1965 : Fogg, jeune étudiant orphelin de mère et abandonné par un père qu'il n'a pas connu, élevé par son oncle Victor (dont il héritera de la bibliothèque composée de 1492 ( !) livres), arrive à New York dans un appartement sordide. Il est sans ressource ou presque. Il vend les livres de son oncle au fur et à mesure qu'il les lit.
Fogg devient un voyageur pas ordinaire qui va faire des rencontres pas ordinaires pour un récit d'une grande richesse de lieux et de couleurs et pour un voyage initiatique conséquemment.
Fogg a un penchant pour l'errance et la rêverie avec des emballements soudains et de longues torpeurs, traits de caractères qui vont lui nuire sans que cela le désespère vraiment.
Frappé peu à peu d'un nihilisme haussé au niveau d'une proposition esthétique allant jusqu'à l'effondrement et la déréliction, il veut faire de sa vie une oeuvre d'art, se sacrifiant à ce paradoxe raffiné : chaque souffle de vie doit le préparer à mieux savourer sa propre fin.
Sans aucune ambition et ressentant un désintéressement total pour l'argent, Fogg découvre avec délectation les avantages cachés que recèle chaque privation et la seule action de ne rien faire lui paraît considérable, laissant s'écouler les heures dans l'oisiveté la plus totale sans aucun scrupule. Par ailleurs, Américain, il est convaincu d'être la preuve vivante que le système a échoué et que le pays béat et suralimenté de l'abondance se lézarde enfin.

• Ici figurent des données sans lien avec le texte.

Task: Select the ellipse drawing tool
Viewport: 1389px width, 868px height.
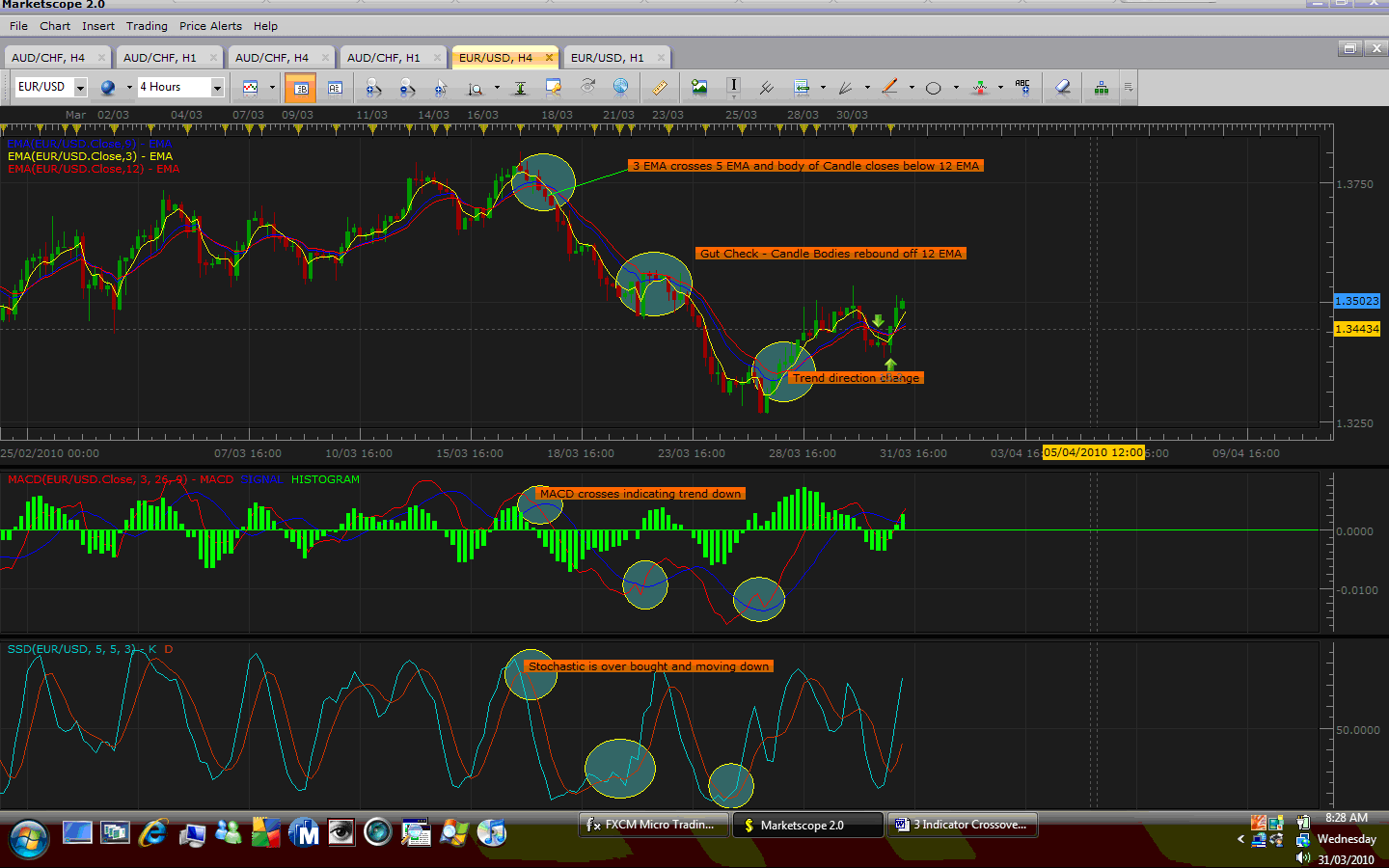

Tout de même, il est un homme avec ses pulsions et il rencontre Kitty Wu, une belle chinoise :
« Elle avait de jolis seins qu'elle arborait avec une admirable nonchalance, sans les exhiber ni faire semblant qu'ils n'existaient pas. »
le restaurant chinois du coin de la rue donne le titre au livre :
Moon Palace, dont l'enseigne lumineuse rose et bleue attire régulièrement le regard de Fogg.
Fogg a un ami en la personne de Zimmer qui finit par l'héberger, un petit homme nerveux et un peu raide, étudiant comme lui, brillant et consciencieux et partageant la même passion que lui pour les livres obscurs et oubliés, poète à ses heures.
Et puis il y a la rencontre avec Effing, un homme difficile, handicapé, aveugle semble-t-il, caractériel : Fogg se met au service de cet homme afin d'avoir quelques revenus. Il le promène, lui fait la lecture et la conversation. La tâche la plus ardue est celle de décrire le monde pour Effing , aveugle sans doute, et qui demande la perfection dans le détail.
Fogg ne sait pas encore quelles surprises lui réserve cette rencontre ainsi que celle de Barber, le fils de Effing.
En attendant, Effing lui demande de prendre note de tout ce qu'il va lui raconter concernant sa vie, réelle ou inventée, en vue d'une note nécrologique. Une double vie avec une mort et une nouvelle identité. Avec Effing, on ne parvient jamais à faire la part du vrai et du faux.
Un roman absolument étonnant, d'une très grande richesse de thèmes, allant de la recherche d'identité à la valeur de la solitude. Un livre passionnant malgré quelques longueurs.